This might be really dumb question but I've just started dealing with such matrices. I would like to know why $$\begin{bmatrix} 0 & 1 \\ 1 & x \end{bmatrix}$$ cannot be a positive semidefinite matrix.
Also, given the condition
$$
\begin{bmatrix}
0 & x & y\\
x & z & p\\
y & p & 1-x
\end{bmatrix}
\succeq 0$$
how do we get following matrix
$$\begin{bmatrix}
0 & 0 & 0\\
0 & z & p\\
0 & p & 1\\
\end{bmatrix}$$
Any help would be much appreciated.
Best Answer
Have you heard of Sylvester's Condition? So, in a nutshell, what it says is that you start looking at (top left) 1x1 2x2 3x3 ... nxn blocks of matrices all have positive determinants.
As a corollary, a matrix with negative determinant can never be positive definite. In your example, no matter what x is, the determinant is always -1 which by Sylvester's Condition (Note : It is IFF) is not positive definite.
EDIT :
Now that you clarified in the comments what you mean by "get". It makes more sense.
Think about it, if the entire top row wasn't zero: Apply the Sylvester's Criterion.

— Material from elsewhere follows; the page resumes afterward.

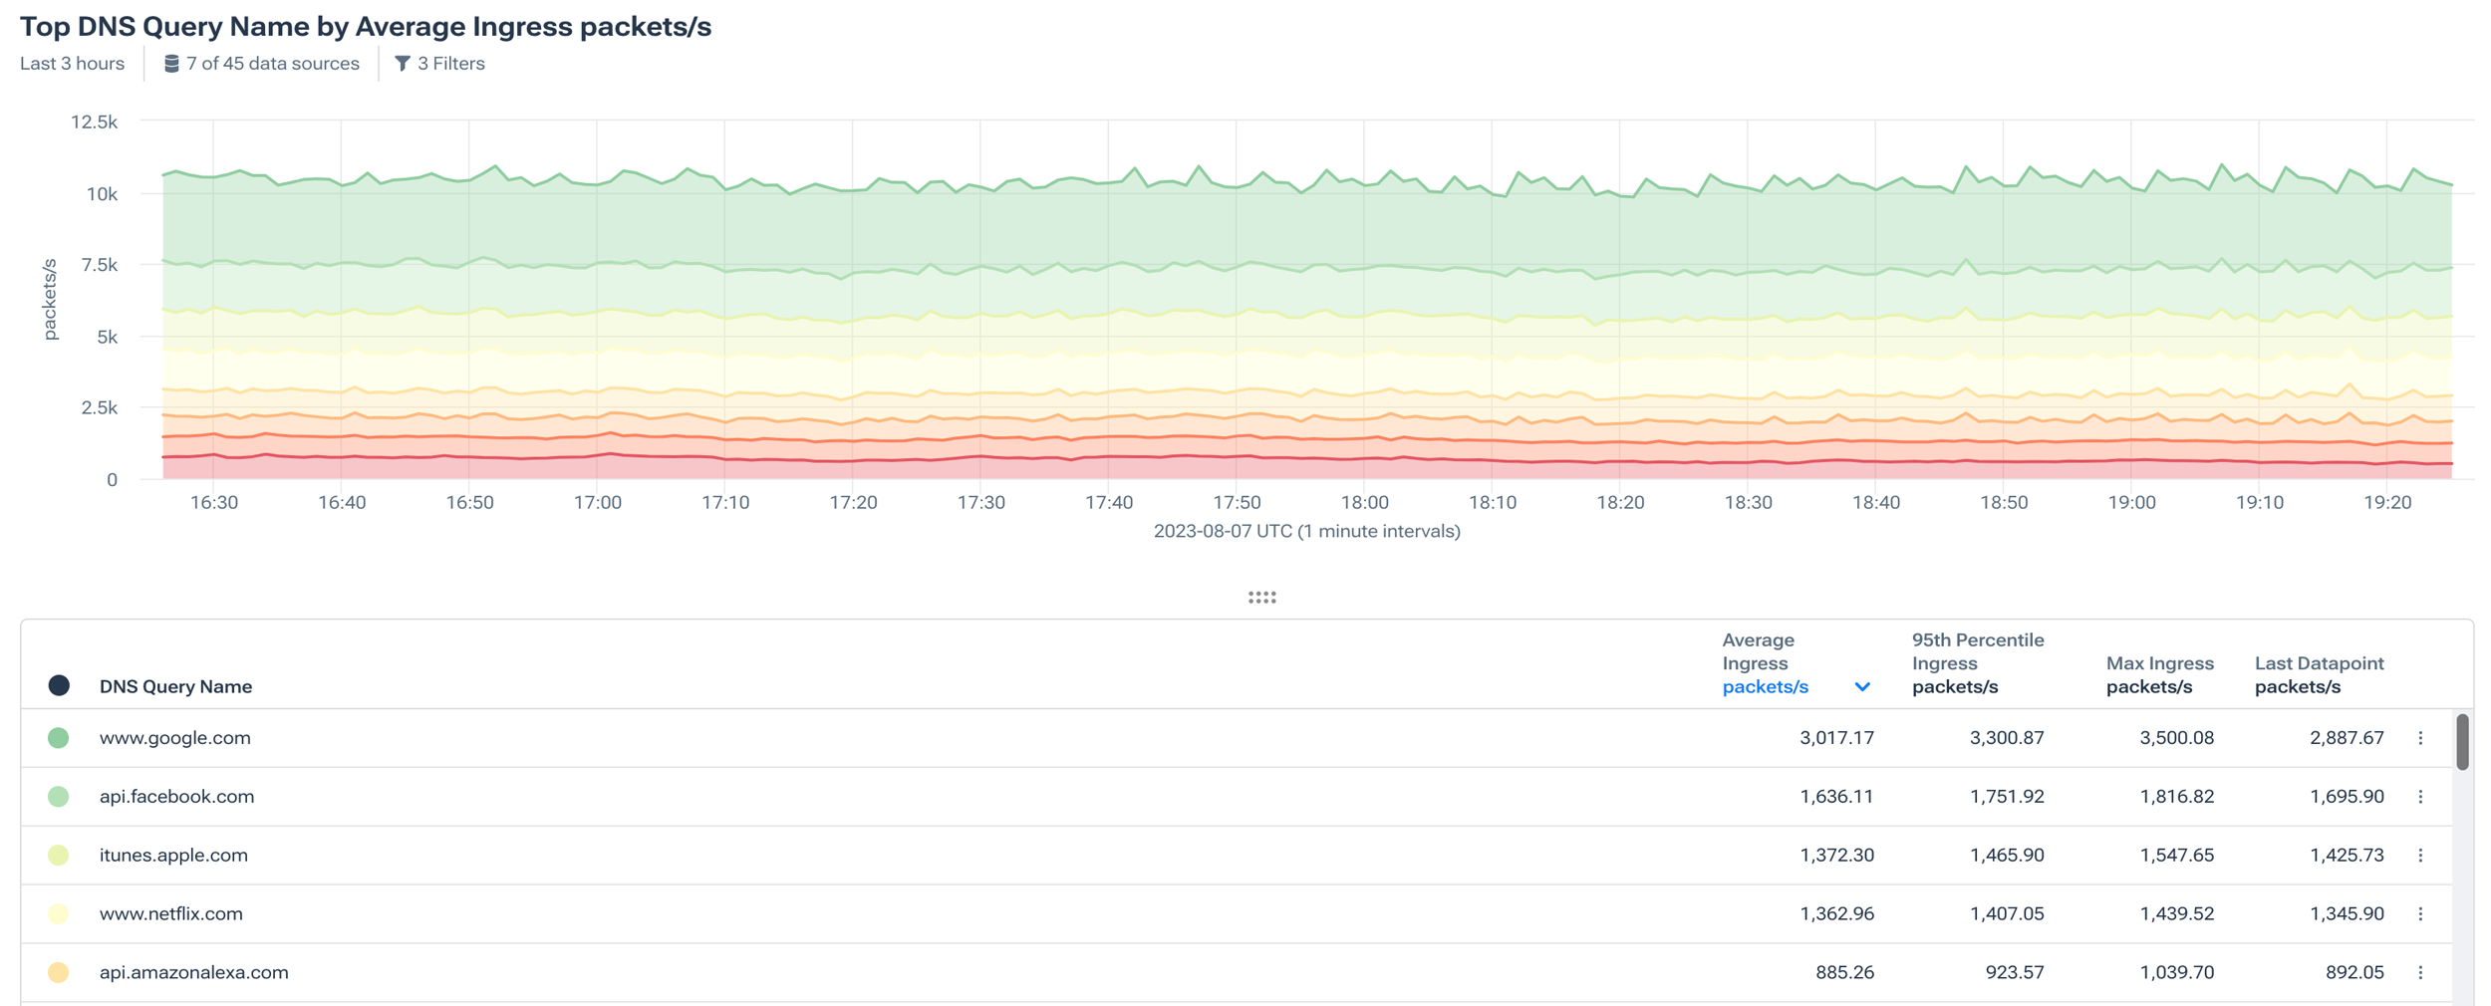The image size is (2491, 1006).
Task: Open row options for api.amazonalexa.com
Action: pyautogui.click(x=2423, y=972)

The first 1x1 block is just 0 which is OK (but the matrix can't be positive definite, at most semidefinite) The next block is 2x2 which has determinant $-x^2$. As long as you choose a real value of $x$, the criterion won't hold and you don't even need to go ahead if $x$ wasn't zero. However since we want a positive definite matrix, let's set $x=0$ and continue. If you carry out the same determinant criterion on the entire matrix you'll realize that $y$ needs to be zero as well (Assuming $z\geq0$. Else the determinant will be negative. (The determinant is $-zy^2$)